If you are coming up to retirement age, you’ll be beginning to wonder what you are going to live on.

Some people will be lucky enough to have to make very little in the way of a decision about their retirement income. If you have a public sector final salary pension, for example, you’ll simply receive a proportion of your in-work income and that’s that. However, if you have any other kind of pension, you have to figure out how to use the savings you have built up in your pension pot.

Most people end up using it to pay for an annuity (so they swap the lump sum for a lifetime stream of income). In the past, most people have done this through the insurance company that arranged their pension in the first place.

But that isn’t compulsory or, for most cases, the best option. Instead it’s best to shop around to see what’s on offer.

The good news is that the internet (alongside the expansion plans of some of the UK’s biggest brands) is making all this a little easier. Hargreaves Lansdown has recently launched an online annuity comparison site so you can see just what you can get for your money and Tesco has said it intends to do the same. Visit Hargreaves Lansdown at, input your details and you should get a quote back in a few minutes (although do note that if you then buy through Hargreaves Lansdown, you will pay commission).

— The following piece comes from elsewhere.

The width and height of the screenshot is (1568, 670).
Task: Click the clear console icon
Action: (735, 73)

For something even quicker (to get a general idea of prices) you can go to and just input the basic details. For example, say you are 67 and have £100,000 to play with. This site will tell you that the difference between the top rate it has (£5,800 a year) and the bottom rate (£5,102) is a whopping 15%.

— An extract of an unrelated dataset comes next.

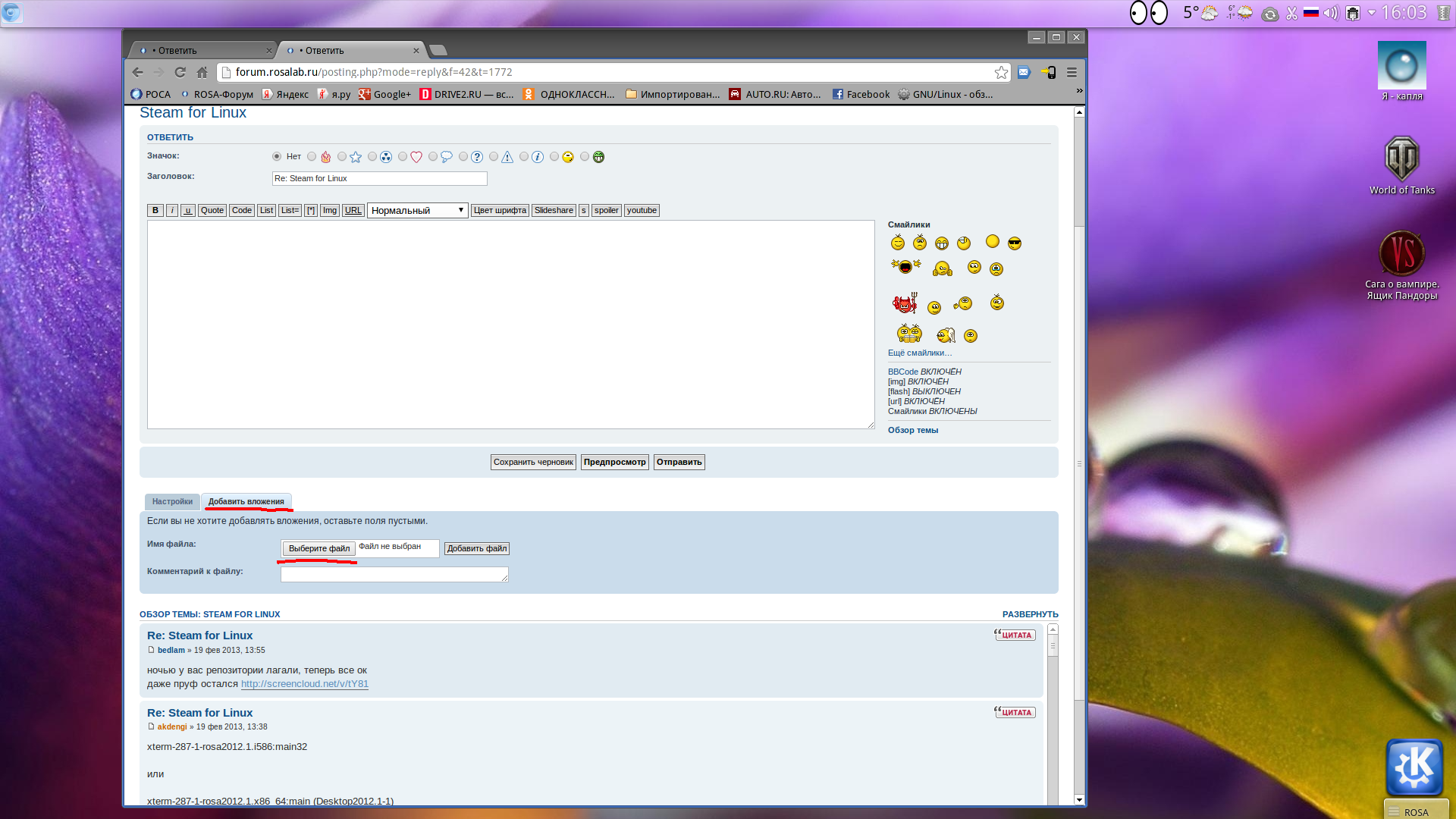Insert the red devil smiley
The width and height of the screenshot is (1456, 819).
905,303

The problem with these sites, however, is that, while they help you shop around for an annuity rate, they don’t help you figure out what type of annuity you might want. This is important. The rates I mentioned above don’t rise with inflation (as public sector worker pensions do) so the amount of stuff you can buy every year will fall over time.

You can buy inflation-adjusted ones, but their starting income will be much lower — more like £2,200 a year for each £100,000 you have than £5,200. You might think that’s a bad deal, but if you live for 20 years and inflation takes off, you’ll be glad of the protection.

You might also want a joint annuity — if your spouse outlives you she won’t be pleased if she finds your pension dies with you.

Finally, whatever you do, check out the prices of enhanced annuities (Hargreaves Lansdown also list these). These are designed for people in poorer than average health — the fewer years you are likely to live after retiral, the less your annuity is going to cost the company paying it out and so the more they are willing to pay you on an annual basis.

Where a healthy person may get £5,800, a smoker might find they get £7,000 a year. That’s 20% more.